In 38 pages of testimony, he shocked the senators by not only precisely listing the failures of the economy, but laying out a five-point plan for fixing it.

He began, "In the mad confusion and fear brought about by our present disordered economy, we need bold and courageous leadership more than at any time in our history for the reason that our industrial revolution has made necessary a new economic philosophy, a new business point of view and a fundamental change in our social system."

He went on to say that "the operation of our money world … has failed to be our servant … and instead is our tyrant and master."

Eccles got right to the point: "We must correct the causes of the depression rather than deal with the effects of it!"

He proceeded to demonstrate that the key problem in the economy was the reduced "velocity" of money. The economy didn't have enough money circulating to raise the economy out of the doldrums.

Now on the edge of their seats, the senators were further jolted when Eccles began outlining his bold plan for mending the economy: First, unemployment relief by direct aid to the states and a program of federally financed public works projects to provide economic stimulus. Second, a bank deposit guarantee program. Third, agriculture subsidies and an allotment program. Fourth, a federally guaranteed farm mortgage program.

His final point was probably the most sensational for the time, as it would be even today: Cancel the World War I allies' war debt, close the gold desk of the Federal Reserve, provide for a more equitable distribution of wealth, enact a high income and inheritance tax, provide a national child labor law, minimum wage, unemployment insurance and old age pension laws. Establish a national economic planning board.

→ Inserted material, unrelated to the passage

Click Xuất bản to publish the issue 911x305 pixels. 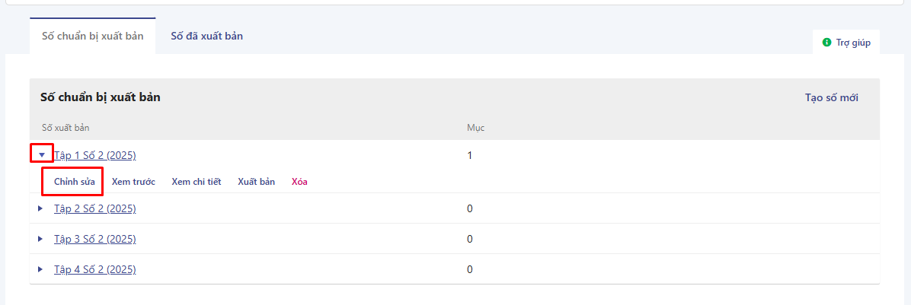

All this from a successful capitalist? A banker/industrialist? A Mormon? A Republican? Not many senators dozed through his testimony.

Eccles must have made his points, though, as several months later he was invited to join the Roosevelt administration as an assistant Treasury secretary. Within months, President Franklin Delano Roosevelt asked Eccles to become a governor of the Federal Reserve Board, to which he replied, "I would Not! … unless fundamental changes are made in the (Fed)."

With FDR's blessing, Eccles rewrote the 1935 Federal Reserve Act, created the Fed as we know it today, and became the first chairman of the reorganized Federal Reserve Board.

His New Deal policies were radical for the time. He was espousing Keynesian economics before Keynes. He was for a balanced budget, but it had to include a balanced economy.

To Eccles, this meant that you built surpluses during the good times to pay for deficit spending in the bad times.

What would today's Great Recession be without the policies put in place some 70 years ago by New Dealers like Marriner Eccles, including Social Security, unemployment insurance, the FDIC, Fed monetary policies, etc.?

We doubt we would be calling it a recession. More likely the Great Depression II.

Laraine Blackham teaches history, civics, and English at Woods Cross High School. Steve Blackham is a retired home builder and history buff.